Based on preliminary data, CBRE EA estimates a Q2 2020 vacancy rate of 4.6% for our national sample of professionally managed multifamily properties, up 70 basis points (bps) year-over-year and 40 bps quarter-over-quarter.
Considering the historic toll COVID-19 has taken on the U.S. economy, a 70 bps rise in vacancy is relatively modest, and indicates remarkable resiliency in the multifamily market. In April alone, the U.S. economy shed 20 million jobs as businesses closed to slow the spread of COVID-19; the unemployment rate surged from a 50-year low (3.5%) in February to rates not seen since the Great Depression (14.7%). But, despite the recent and unprecedented shock to the labor market, Q2 2020’s increase in vacancy pales in comparison to Q2 2009, in the middle of the Great Financial Crisis, when vacancy rose 170 bps year-over-year, from 5.6% to 7.3%.
Looking forward, expect pandemic-related economic stress to continue to nudge the multifamily vacancy rate upward. Factors putting upward pressure on vacancy include the recent uptick in COVID-19 infections in the southern and western U.S., as well as the expiration of enhanced unemployed at the end of July.

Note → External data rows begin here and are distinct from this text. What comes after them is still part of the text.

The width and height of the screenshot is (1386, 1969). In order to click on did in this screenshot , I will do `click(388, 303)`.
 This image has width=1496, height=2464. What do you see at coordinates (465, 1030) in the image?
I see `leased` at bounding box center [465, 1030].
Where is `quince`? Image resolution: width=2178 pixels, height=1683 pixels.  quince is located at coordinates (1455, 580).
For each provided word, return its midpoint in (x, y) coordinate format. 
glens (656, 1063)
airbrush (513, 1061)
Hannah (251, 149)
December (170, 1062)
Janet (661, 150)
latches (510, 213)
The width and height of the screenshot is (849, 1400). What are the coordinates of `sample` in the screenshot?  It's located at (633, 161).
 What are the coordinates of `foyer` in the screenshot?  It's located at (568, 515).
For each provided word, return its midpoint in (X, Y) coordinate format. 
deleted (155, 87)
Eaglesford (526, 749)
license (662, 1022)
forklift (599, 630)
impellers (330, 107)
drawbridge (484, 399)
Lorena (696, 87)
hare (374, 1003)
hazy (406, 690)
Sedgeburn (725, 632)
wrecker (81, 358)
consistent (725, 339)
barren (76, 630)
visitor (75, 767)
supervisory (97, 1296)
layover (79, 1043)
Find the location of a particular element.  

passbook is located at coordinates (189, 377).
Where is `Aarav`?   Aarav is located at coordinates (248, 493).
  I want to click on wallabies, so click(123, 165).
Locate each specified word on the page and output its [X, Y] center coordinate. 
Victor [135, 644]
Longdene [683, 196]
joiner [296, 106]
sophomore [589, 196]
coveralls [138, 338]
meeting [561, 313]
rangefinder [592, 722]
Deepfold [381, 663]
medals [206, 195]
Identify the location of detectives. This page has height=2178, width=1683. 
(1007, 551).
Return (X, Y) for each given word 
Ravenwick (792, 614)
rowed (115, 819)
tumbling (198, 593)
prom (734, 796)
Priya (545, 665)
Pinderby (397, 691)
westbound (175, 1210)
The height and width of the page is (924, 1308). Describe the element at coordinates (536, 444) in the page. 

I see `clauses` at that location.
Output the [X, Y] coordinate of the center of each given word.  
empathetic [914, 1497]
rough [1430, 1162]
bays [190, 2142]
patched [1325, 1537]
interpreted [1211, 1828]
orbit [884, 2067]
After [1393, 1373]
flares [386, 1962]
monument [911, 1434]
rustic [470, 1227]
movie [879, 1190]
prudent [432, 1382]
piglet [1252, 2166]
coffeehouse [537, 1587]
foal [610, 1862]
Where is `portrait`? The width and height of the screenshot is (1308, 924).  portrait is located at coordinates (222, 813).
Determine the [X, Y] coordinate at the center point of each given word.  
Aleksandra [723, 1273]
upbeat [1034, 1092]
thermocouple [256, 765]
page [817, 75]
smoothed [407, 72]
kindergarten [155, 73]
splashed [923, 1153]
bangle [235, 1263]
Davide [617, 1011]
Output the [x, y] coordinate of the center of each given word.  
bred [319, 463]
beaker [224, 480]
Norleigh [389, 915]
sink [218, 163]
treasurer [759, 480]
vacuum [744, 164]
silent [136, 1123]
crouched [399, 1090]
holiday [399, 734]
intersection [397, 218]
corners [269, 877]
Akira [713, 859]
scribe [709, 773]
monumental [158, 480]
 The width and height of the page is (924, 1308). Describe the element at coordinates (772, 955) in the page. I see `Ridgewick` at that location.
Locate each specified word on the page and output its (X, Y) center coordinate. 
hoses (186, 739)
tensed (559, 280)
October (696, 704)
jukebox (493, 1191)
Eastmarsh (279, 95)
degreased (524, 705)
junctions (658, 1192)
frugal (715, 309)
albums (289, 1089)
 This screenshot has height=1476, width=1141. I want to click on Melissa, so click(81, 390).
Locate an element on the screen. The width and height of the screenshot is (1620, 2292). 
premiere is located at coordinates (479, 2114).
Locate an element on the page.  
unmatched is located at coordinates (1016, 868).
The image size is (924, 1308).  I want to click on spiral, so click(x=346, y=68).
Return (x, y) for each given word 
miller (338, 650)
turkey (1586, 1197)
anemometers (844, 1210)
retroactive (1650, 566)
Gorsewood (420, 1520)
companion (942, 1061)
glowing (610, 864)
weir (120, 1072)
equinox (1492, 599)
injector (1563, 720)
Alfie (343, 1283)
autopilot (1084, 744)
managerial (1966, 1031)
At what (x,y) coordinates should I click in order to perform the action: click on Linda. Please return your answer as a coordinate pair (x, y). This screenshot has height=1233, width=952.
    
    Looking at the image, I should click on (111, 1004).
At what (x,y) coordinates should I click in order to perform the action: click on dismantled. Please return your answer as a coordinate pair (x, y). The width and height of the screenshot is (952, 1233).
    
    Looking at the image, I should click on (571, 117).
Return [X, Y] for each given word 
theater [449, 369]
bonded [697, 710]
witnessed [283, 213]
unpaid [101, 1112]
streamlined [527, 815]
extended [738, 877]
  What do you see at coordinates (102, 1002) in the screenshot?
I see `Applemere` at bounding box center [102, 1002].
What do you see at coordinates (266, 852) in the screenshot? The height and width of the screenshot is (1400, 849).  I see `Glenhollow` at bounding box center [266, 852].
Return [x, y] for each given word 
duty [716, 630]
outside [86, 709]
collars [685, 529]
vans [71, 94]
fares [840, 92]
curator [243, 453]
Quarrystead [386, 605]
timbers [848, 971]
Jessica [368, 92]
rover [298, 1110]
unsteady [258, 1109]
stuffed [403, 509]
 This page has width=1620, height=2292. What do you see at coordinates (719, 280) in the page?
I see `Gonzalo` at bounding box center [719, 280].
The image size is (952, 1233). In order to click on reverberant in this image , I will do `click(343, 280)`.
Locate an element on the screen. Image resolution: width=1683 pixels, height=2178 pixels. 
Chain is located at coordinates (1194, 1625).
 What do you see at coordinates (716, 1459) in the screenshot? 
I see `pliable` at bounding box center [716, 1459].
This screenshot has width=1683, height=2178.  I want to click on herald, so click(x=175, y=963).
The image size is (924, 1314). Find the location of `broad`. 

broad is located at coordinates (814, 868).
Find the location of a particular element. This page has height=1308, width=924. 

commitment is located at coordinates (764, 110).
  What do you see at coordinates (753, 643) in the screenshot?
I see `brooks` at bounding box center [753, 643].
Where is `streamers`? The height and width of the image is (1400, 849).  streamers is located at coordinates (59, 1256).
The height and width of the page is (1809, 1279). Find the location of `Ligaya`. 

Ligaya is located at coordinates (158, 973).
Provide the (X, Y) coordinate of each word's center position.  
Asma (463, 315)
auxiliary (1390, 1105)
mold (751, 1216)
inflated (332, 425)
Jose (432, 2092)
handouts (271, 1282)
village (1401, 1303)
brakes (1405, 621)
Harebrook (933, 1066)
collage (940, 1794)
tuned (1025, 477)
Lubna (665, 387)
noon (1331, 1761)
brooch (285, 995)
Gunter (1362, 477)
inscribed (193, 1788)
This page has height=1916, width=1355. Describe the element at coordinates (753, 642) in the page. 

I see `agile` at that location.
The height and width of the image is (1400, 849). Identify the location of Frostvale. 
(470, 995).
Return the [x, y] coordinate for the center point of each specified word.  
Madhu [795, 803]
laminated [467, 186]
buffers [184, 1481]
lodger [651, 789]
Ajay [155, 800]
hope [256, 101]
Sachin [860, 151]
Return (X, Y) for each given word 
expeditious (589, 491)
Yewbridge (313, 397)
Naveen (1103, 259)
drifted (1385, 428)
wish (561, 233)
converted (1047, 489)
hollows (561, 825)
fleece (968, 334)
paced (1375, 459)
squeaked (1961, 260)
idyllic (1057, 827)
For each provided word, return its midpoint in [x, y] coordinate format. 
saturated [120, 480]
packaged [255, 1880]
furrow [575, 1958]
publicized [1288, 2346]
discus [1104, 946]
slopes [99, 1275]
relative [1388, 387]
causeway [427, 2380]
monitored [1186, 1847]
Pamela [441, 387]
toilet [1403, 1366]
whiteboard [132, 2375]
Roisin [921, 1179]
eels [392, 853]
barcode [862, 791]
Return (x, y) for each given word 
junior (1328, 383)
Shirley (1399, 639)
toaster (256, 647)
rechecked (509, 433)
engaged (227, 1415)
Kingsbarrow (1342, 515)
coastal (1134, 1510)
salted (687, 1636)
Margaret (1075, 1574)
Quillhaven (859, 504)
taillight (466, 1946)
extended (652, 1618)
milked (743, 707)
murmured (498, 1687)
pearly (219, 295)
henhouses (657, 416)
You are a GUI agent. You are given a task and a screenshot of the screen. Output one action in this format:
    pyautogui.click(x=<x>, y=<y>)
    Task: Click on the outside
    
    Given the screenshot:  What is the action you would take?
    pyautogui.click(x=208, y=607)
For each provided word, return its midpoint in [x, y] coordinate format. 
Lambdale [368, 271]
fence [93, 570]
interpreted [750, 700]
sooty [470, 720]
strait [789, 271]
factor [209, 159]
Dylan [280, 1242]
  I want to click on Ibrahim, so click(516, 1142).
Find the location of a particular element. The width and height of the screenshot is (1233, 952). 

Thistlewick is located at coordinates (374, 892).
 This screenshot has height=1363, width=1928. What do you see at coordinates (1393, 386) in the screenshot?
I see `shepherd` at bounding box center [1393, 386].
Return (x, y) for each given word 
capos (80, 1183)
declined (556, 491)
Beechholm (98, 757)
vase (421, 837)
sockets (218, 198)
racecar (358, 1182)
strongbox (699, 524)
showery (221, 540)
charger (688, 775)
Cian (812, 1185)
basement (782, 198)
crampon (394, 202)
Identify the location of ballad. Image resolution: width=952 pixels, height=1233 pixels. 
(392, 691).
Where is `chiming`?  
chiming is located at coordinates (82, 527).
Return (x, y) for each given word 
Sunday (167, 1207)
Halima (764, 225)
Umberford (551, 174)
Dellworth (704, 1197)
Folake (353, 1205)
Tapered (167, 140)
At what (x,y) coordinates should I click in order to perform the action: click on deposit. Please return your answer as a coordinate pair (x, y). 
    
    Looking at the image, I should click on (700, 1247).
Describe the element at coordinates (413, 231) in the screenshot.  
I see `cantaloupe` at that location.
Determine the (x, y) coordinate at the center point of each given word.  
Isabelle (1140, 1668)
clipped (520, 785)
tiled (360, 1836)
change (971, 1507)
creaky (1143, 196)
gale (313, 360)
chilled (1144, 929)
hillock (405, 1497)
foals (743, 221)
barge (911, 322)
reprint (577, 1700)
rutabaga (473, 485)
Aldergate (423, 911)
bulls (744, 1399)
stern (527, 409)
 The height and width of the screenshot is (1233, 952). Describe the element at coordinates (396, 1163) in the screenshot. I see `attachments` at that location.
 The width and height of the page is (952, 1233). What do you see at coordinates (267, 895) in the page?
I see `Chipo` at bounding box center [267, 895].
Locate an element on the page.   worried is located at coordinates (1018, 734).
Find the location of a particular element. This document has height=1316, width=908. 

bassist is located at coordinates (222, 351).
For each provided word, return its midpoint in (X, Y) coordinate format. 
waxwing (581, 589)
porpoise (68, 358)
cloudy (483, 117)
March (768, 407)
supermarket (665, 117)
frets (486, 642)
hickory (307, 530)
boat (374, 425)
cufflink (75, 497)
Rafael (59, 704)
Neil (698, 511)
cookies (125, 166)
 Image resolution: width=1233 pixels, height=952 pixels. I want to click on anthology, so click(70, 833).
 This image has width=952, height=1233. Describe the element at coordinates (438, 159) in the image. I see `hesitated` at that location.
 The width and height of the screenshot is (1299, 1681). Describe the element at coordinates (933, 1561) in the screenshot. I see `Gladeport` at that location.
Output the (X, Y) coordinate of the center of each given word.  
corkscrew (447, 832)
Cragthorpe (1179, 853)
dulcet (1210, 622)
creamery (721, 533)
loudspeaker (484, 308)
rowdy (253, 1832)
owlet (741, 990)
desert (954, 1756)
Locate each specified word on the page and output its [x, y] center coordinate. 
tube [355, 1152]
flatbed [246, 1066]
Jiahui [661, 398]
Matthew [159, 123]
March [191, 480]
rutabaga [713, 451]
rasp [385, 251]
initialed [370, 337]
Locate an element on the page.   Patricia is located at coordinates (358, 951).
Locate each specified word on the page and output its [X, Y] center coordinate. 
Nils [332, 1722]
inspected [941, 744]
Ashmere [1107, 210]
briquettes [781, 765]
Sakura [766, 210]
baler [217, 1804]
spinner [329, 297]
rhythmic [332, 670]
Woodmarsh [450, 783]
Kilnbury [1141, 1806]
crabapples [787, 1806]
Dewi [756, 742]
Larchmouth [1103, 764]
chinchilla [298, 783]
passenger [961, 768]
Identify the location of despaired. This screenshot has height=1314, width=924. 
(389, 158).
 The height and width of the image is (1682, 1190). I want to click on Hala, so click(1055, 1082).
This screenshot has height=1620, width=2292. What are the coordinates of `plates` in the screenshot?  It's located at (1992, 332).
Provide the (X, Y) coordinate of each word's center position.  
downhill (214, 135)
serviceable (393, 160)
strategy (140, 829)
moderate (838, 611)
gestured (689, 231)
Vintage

Of EA’s tracked markets, 54 posted year-over-year vacancy rate increases this quarter, 10 posted decreases, and two went unchanged. For the fourth consecutive quarter, El Paso (-230 bps) registered the largest drop in year-over-year vacancy. All six gateway markets saw vacancy rates increase: Boston (110 bps), Chicago (40 bps), Los Angeles (120 bps), New York (30 bps), San Francisco (190 bps), and Washington, D.C. (50 bps).